_What you need to do:_
Write out once more the lines running from the top of the entries below to the line with "樓市動向 (273, 252)", both ends included.

_Input data:_
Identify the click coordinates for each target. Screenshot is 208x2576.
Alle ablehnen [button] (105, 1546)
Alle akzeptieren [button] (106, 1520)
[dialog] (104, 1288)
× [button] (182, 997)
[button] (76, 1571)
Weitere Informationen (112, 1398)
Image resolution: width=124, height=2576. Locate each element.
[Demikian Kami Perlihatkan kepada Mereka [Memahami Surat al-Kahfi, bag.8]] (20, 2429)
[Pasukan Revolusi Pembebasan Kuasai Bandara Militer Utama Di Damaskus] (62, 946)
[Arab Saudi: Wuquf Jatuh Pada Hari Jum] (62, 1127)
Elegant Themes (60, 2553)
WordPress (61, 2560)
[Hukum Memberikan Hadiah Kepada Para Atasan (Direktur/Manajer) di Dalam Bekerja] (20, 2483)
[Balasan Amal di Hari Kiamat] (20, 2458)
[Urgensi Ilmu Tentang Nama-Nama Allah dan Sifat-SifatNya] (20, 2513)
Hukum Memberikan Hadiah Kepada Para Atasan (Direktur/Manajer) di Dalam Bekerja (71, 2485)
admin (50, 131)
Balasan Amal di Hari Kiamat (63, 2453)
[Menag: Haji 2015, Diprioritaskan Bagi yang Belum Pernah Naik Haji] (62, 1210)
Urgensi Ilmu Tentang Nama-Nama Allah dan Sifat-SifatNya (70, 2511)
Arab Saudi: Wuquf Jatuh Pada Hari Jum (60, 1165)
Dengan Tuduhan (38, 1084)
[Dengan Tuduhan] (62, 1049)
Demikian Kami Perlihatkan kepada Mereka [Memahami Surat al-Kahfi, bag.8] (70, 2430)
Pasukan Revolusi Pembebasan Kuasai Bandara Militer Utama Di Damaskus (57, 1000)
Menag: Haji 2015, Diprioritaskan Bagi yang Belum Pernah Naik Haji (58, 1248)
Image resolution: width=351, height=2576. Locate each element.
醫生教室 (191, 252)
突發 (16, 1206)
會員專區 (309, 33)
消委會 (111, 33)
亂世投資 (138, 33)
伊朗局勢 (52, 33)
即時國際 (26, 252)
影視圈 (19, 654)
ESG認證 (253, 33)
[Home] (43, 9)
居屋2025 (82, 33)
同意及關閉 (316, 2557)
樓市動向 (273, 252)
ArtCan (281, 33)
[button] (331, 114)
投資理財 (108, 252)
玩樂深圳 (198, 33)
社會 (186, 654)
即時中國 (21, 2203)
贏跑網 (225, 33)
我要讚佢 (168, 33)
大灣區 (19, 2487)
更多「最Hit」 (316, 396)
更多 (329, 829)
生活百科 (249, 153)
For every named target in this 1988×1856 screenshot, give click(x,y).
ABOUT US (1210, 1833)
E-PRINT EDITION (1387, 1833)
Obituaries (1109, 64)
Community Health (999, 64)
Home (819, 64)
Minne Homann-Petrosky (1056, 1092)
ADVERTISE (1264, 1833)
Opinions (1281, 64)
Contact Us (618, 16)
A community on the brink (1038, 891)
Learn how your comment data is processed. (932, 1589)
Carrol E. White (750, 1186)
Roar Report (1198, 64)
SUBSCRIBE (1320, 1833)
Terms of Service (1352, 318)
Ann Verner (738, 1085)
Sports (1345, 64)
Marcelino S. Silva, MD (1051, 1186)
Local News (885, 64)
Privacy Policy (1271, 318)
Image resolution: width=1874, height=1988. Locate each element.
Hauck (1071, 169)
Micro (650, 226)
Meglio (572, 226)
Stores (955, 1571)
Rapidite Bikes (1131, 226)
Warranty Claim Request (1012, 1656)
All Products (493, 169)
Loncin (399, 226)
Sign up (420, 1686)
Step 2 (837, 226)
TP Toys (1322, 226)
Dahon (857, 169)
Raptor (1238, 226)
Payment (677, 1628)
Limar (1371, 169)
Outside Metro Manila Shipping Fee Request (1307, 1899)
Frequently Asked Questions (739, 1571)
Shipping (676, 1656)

_Answer for the task:_
Identify the click coordinates for each target. Screenshot is 208x2576.
Alle ablehnen [button] (105, 1546)
Alle akzeptieren [button] (106, 1520)
[dialog] (104, 1288)
× [button] (182, 997)
[button] (76, 1571)
Weitere Informationen (112, 1398)
Image resolution: width=124, height=2576. Locate each element.
[Demikian Kami Perlihatkan kepada Mereka [Memahami Surat al-Kahfi, bag.8]] (20, 2429)
[Pasukan Revolusi Pembebasan Kuasai Bandara Militer Utama Di Damaskus] (62, 946)
[Arab Saudi: Wuquf Jatuh Pada Hari Jum] (62, 1127)
Elegant Themes (60, 2553)
WordPress (61, 2560)
[Hukum Memberikan Hadiah Kepada Para Atasan (Direktur/Manajer) di Dalam Bekerja] (20, 2483)
[Balasan Amal di Hari Kiamat] (20, 2458)
[Urgensi Ilmu Tentang Nama-Nama Allah dan Sifat-SifatNya] (20, 2513)
Hukum Memberikan Hadiah Kepada Para Atasan (Direktur/Manajer) di Dalam Bekerja (71, 2485)
admin (50, 131)
Balasan Amal di Hari Kiamat (63, 2453)
[Menag: Haji 2015, Diprioritaskan Bagi yang Belum Pernah Naik Haji] (62, 1210)
Urgensi Ilmu Tentang Nama-Nama Allah dan Sifat-SifatNya (70, 2511)
Arab Saudi: Wuquf Jatuh Pada Hari Jum (60, 1165)
Dengan Tuduhan (38, 1084)
[Dengan Tuduhan] (62, 1049)
Demikian Kami Perlihatkan kepada Mereka [Memahami Surat al-Kahfi, bag.8] (70, 2430)
Pasukan Revolusi Pembebasan Kuasai Bandara Militer Utama Di Damaskus (57, 1000)
Menag: Haji 2015, Diprioritaskan Bagi yang Belum Pernah Naik Haji (58, 1248)
Image resolution: width=351, height=2576. Locate each element.
醫生教室 (191, 252)
突發 (16, 1206)
會員專區 (309, 33)
消委會 (111, 33)
亂世投資 (138, 33)
伊朗局勢 (52, 33)
即時國際 (26, 252)
影視圈 (19, 654)
ESG認證 (253, 33)
[Home] (43, 9)
居屋2025 (82, 33)
同意及關閉 (316, 2557)
樓市動向 (273, 252)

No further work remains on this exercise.